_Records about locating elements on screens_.
◆ ◆ ◆ ◆ ◆

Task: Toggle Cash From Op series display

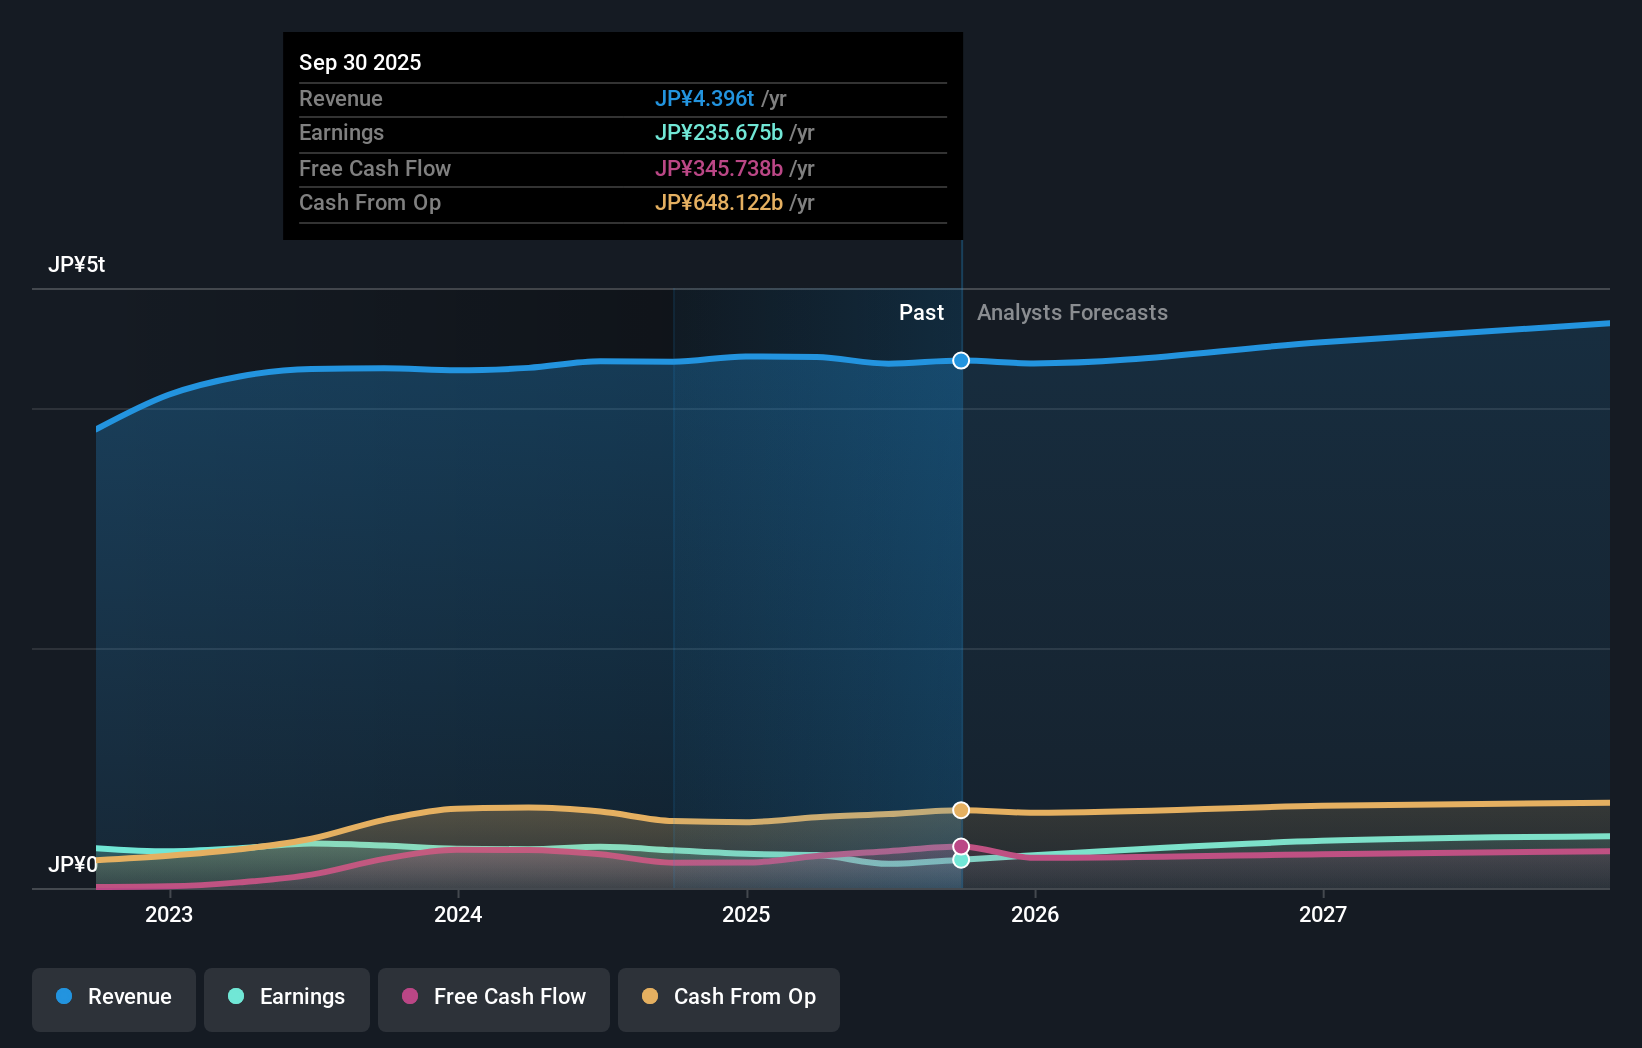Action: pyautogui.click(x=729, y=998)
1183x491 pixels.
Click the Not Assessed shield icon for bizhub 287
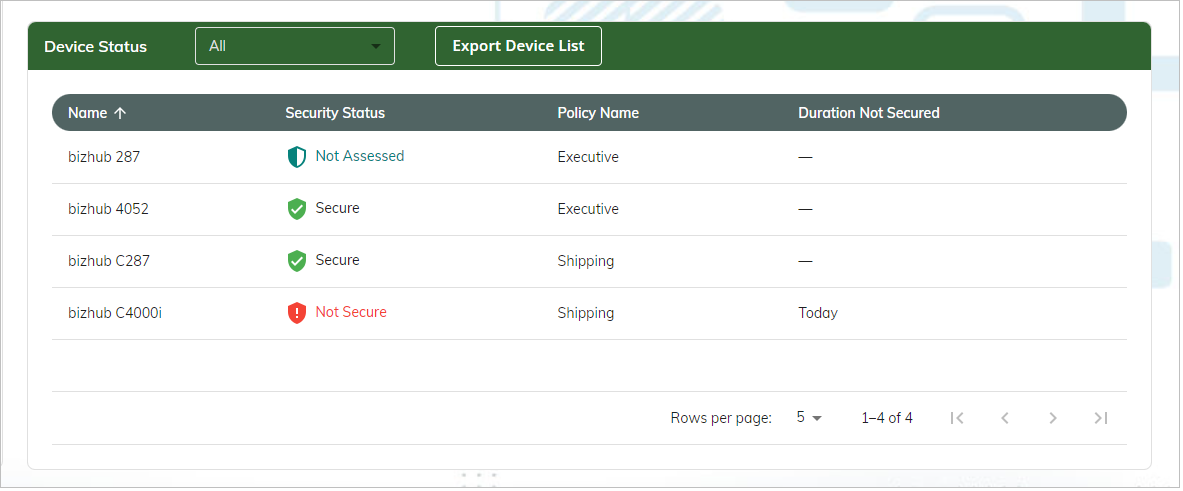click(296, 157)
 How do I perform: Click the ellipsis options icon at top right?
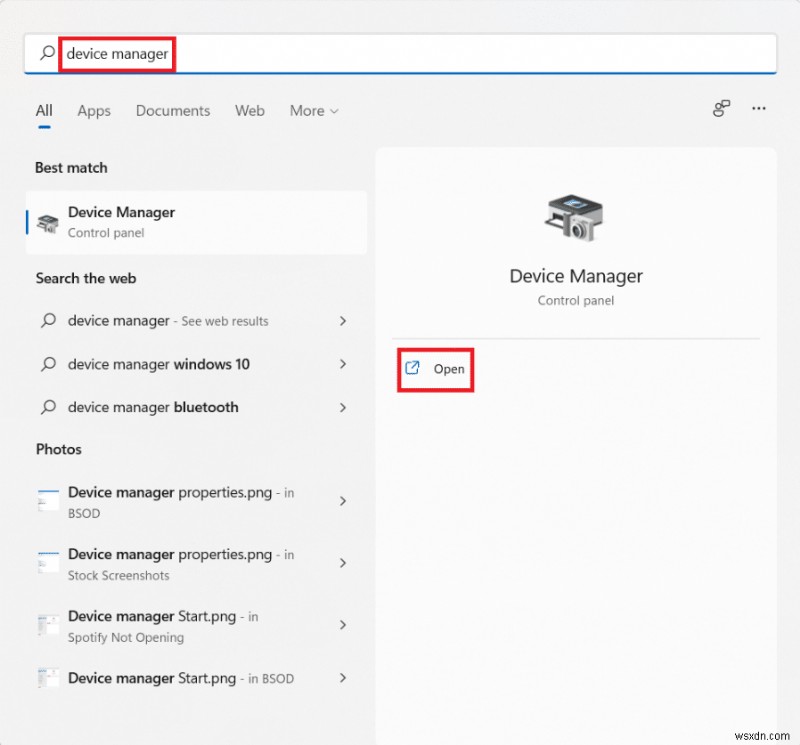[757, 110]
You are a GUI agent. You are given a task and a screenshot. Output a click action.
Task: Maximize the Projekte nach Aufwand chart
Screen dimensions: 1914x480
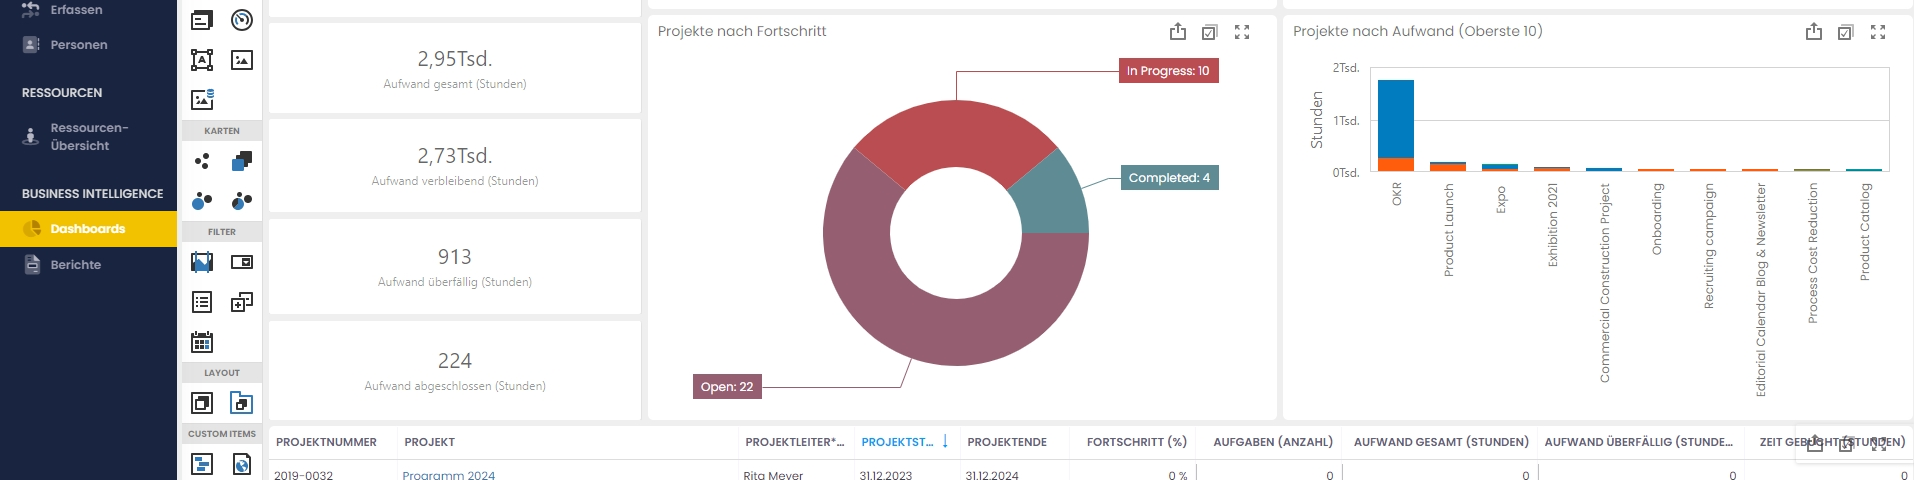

◆ ◆ ◆ ◆ ◆

Find each line in the entries above that contains the word "icon" and copy those lines.

_Written solution_.
Click the Not Assessed shield icon for bizhub 287
 How do I perform: Click the ellipsis options icon at top right?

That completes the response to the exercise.